Anaal Nathrakh - Desideratum

Chasing extremity has long been a game of Sisyphean foolishness. There will always be someone who can take fast faster, slow slower, or mean meaner.

Even from the start, Anaal Nathrakh was an unorthodox proposition, with the band’s lightspeed Mayhem riffs constantly corroding into industrial-mottled noise. Over the course of eight albums, however, the Birmingham duo has demonstrated that pure extremity was more a means than an end. Their albums have become gradually more accessible, even as they retain a razor-sharp malevolence and white-knuckle intensity.

On Desideratum, the band’s first album for Metal Blade, Mick Kenney’s riffs retain their peak second-wave fleetness and Dave Hunt’s vocals still sound like boiling blood about to rupture a fleshy membrane. This is mostly standard for Anaal Nathrakh, of course, but on this album, rather than ossify into rote extremity, the songs are cut with more extraneous elements than ever, which lends Desideratum an unpredictable atmosphere.
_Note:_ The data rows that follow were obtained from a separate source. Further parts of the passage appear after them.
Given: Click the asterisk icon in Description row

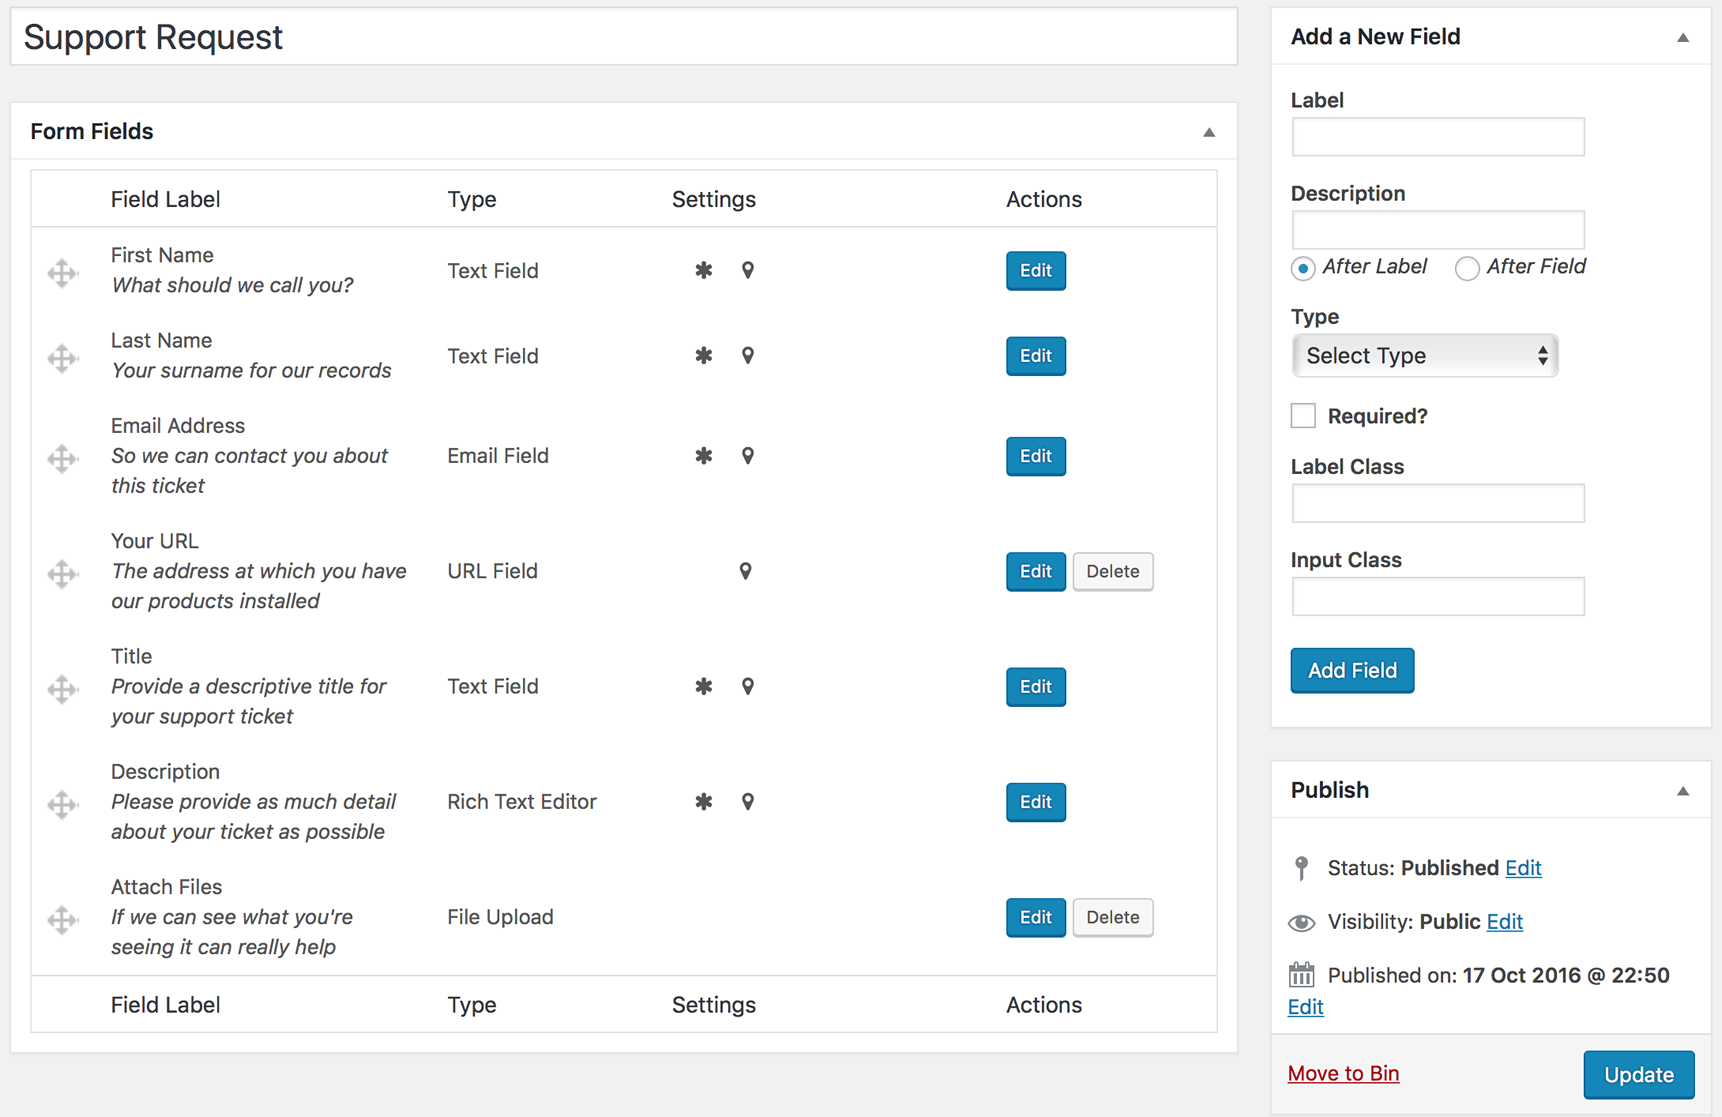Looking at the screenshot, I should (704, 802).
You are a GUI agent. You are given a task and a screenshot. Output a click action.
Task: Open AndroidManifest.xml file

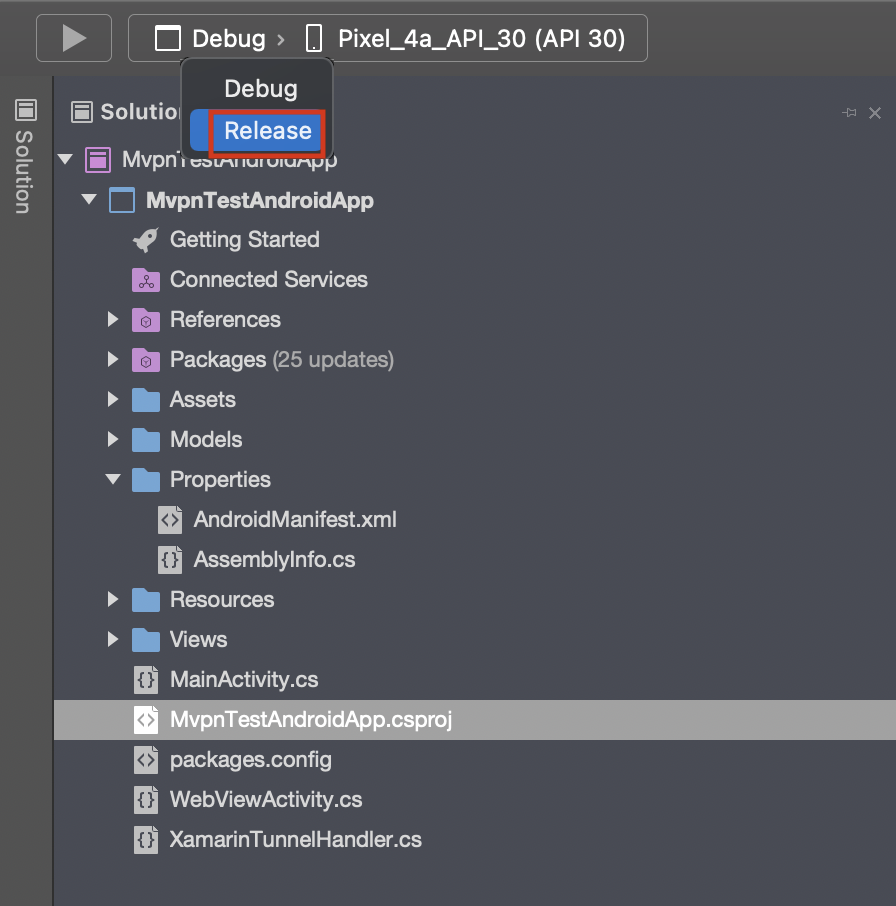click(x=295, y=520)
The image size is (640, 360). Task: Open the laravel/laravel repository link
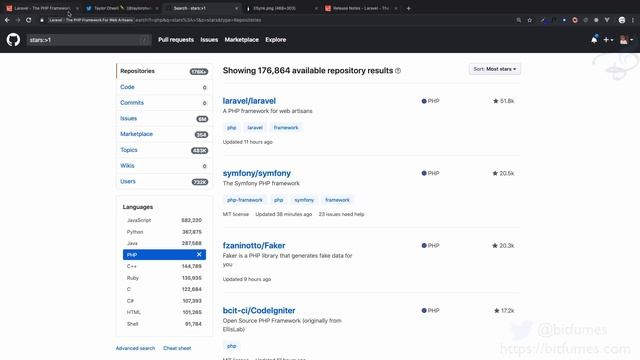point(249,101)
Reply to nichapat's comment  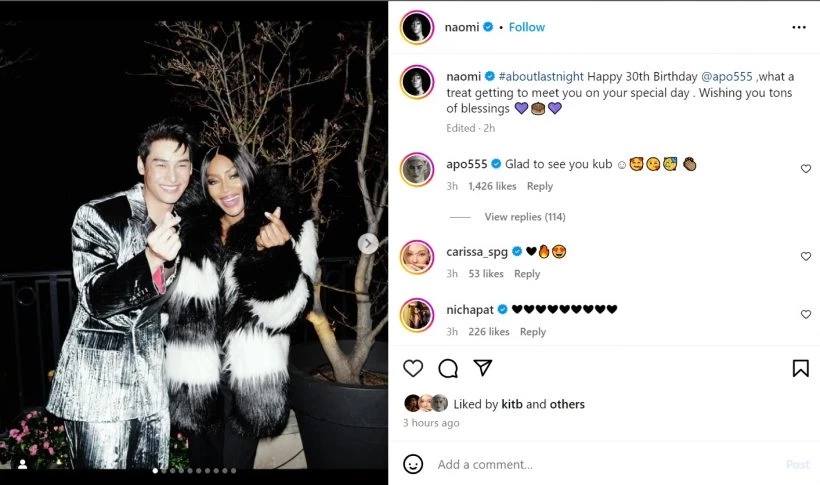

Though Anaal Nathrakh remains black metal at its core, on Desideratum they make seamless digressions into the fret-mashing breakdowns of deathcore and the sprightly Meshuggah chug of djent. They also include elements of several harsher variants of electronic music, including the often-maligned dubstep and the blown-out beats of gabber. One occasionally imagines that if Venetian Snares’s Aaron Funk made black metal, it might sound something like this.

As such, Desideratum is a gleeful gob of spit in the eye of defenders of black metal’s purity, and all the better for it. However, as the initial system-shock of The Codex Necro has worn off over the course of the band’s subsequent albums, Anaal Nathrakh’s continuing success demonstrates an interesting paradox: after a certain point, even the most nihilistic, destructive sounds can become workmanlike and predictable.

For those already well-tuned to Anaal Nathrakh’s frequencies, then, the changes on Desideratum amount to tinkering rather than reinvention. Notably, however, there are fewer “big” moments. On many of its preceding albums, the band had one song that stood out significantly: “Do Not Speak” from Domine Non Es Dignus, “Shatter the Empyrean” from Hell is Empty…, “Between Piss and Shit We Are Born” from Eschaton, and so on. Those songs are all thrilling, but in a way they often overshadowed the rest of their respective albums. On Desideratum, there are no such obvious standouts. As a result, the album may feel either feel disappointingly flat or satisfyingly even, depending on your hermeneutic bent.

In times as roiled with discontent as these, maybe the routine-ification of sounds as horrifying as Anaal Nathrakh’s pandemonic incantations is an apt cipher. After all, if hell is indeed empty and all the devils are here, who better to bear witness to the banality of evil?